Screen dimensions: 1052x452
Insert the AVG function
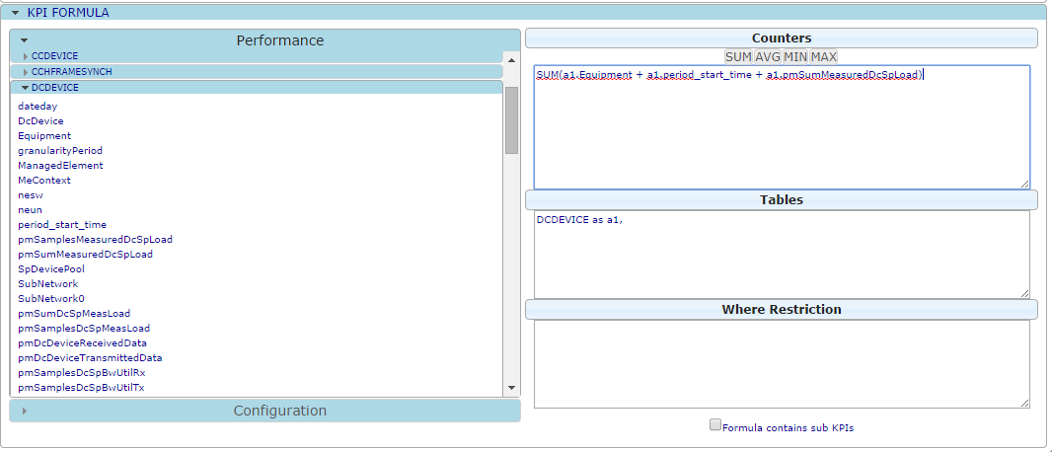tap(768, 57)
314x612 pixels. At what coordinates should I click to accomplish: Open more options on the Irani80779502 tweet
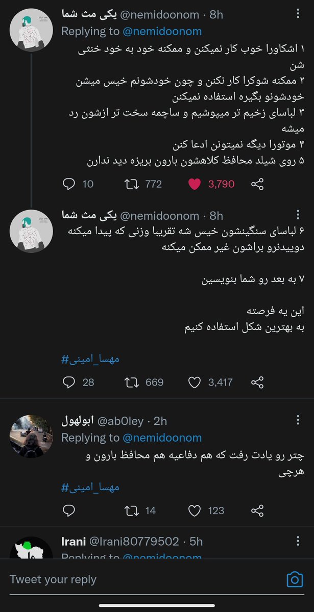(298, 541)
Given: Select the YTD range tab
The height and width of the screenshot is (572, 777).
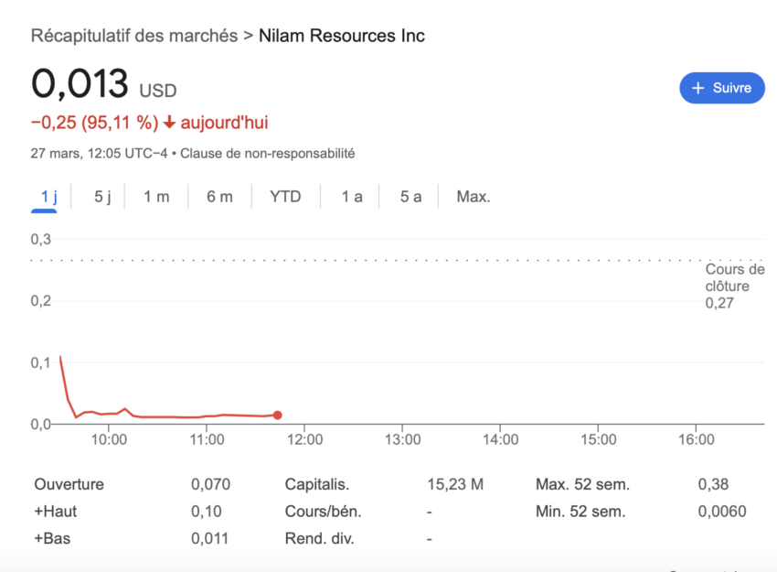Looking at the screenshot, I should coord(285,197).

...

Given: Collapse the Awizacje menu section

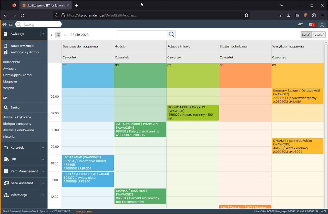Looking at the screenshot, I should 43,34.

...

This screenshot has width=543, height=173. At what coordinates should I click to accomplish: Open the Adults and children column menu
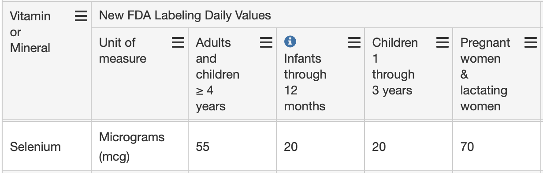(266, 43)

- _WRITTEN EXERCISE_: Retype the material from the line containing "Given: Select the YTD range tab" through the line containing "Looking at the screenshot, I should coord(285,197).", including both of those lines, and leave out the pictures.

- _EXERCISE RESPONSE_:
Given: Select the YTD range tab
The height and width of the screenshot is (572, 777).
Looking at the screenshot, I should coord(285,197).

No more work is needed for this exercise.